US v. Three Thousand Two Hundred Thirty-Six Dollars, Civ. No. A-14135.
Decision Date | 21 November 1958 |
Docket Number | Civ. No. A-14135. |
Parties | UNITED STATES of America, Libelant, v. THREE THOUSAND TWO HUNDRED THIRTY-SIX DOLLARS ($3,236) and All Persons Interested Therein, Respondents. |
Court | U.S. District Court — District of Alaska |
U. S. Atty., Anchorage, Alaska, for libelant.
Hellenthal & Cottis, Anchorage, Alaska, for respondents.
This case arose when the United States filed a libel of forfeiture against $3,236, allegedly the bank in an unlawful gambling game. Certain parties claimed the defendant money and opposed the libel by the United States.
The stipulated facts were as follows:
The case was submitted on briefs and the following issues are before the court for decision:
1. Is United States currency and coin seized during a raid on a prohibited gambling game an implement of gambling and subject to forfeiture under the wording of Section 4-2-1 A.C.L.A. 1949?
Section 4-2-1 A.C.L.A.1949. "* * and all gambling implements shall be seized by the United States marshal or any of his deputies, or any constable or police officer, and destroyed; * * *"
2. Does the Alaska statute of limitations pertaining to forfeitures, Section 55-2-7 A.C.L.A.1949, bar the libelant United States from subjecting the respondents' $3,236.00 to forfeiture?
Section 55-2-7 A.C.L.A.1949. * * *"
I find that the question of whether Section 4-2-1, supra, allows forfeiture of United States currency and coin seized in a raid on a prohibited gambling game has never been decided by the courts in Alaska. Therefore, it is necessary to study the statutes and case law in other jurisdictions in order to find an answer consistent with acceptable principles of reason and justice.
The case law on money as a gambling implement is in conflict. The following decisions are typical of those which hold that money is not an implement of gambling under any circumstances:
Money and diamond rings mixed with cards and chips in a safe were held not to be implements of gambling. In accord Rader v. Simmons, 264 App.Div. 415, 1942, 35 N.Y.S.2d 573.
The following cases are typical of the majority rule which holds that money, if it is an integral part of the gambling operation, is subject to forfeiture: Rosen v. Superintendent of Police, 120 Pa. Super. 59, 1935, 181 A. 797, Commonwealth v. Blythe, 178 Pa.Super. 575, 1955, 115 A.2d 906, Kenny v. Wachenfeld, 14 N.J.Misc. 322, 1936, 184 A. 737, People v. Wrest, 345 Ill.App. 186, 1952, 103 N.E.2d 171, Gilley v.

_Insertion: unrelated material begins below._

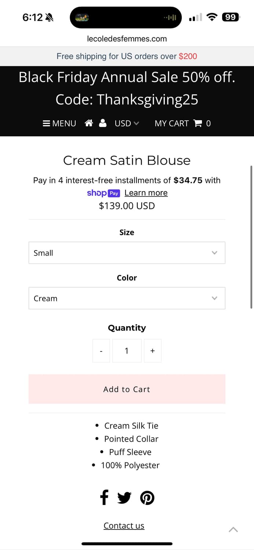Expand the USD currency selector

127,124
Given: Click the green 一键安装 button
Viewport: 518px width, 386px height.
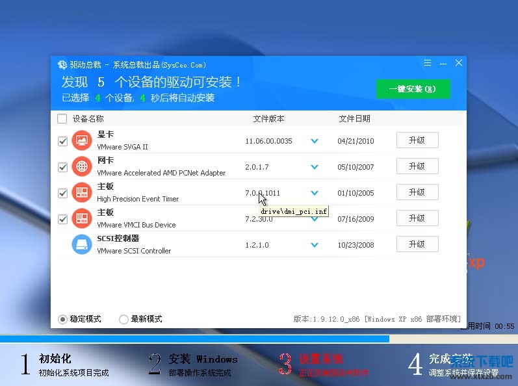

Commonwealth, 312 Ky. 584, 1950, 229 S.W.2d 60, 19 A.L.R.2d 1224.
In the following cases the factual situation was similar to that in the present case and the money seized was held to be an integral part of the gambling operation:
Schuettler v. Maurer, 159 Pa.Super. 110, 1946, 46 A.2d 586. In this case the money in question was found in a pocket of a coat belonging to a participant in the game but hanging on a hook on the wall. Commonwealth v. Deavenport, 158 Pa.Super....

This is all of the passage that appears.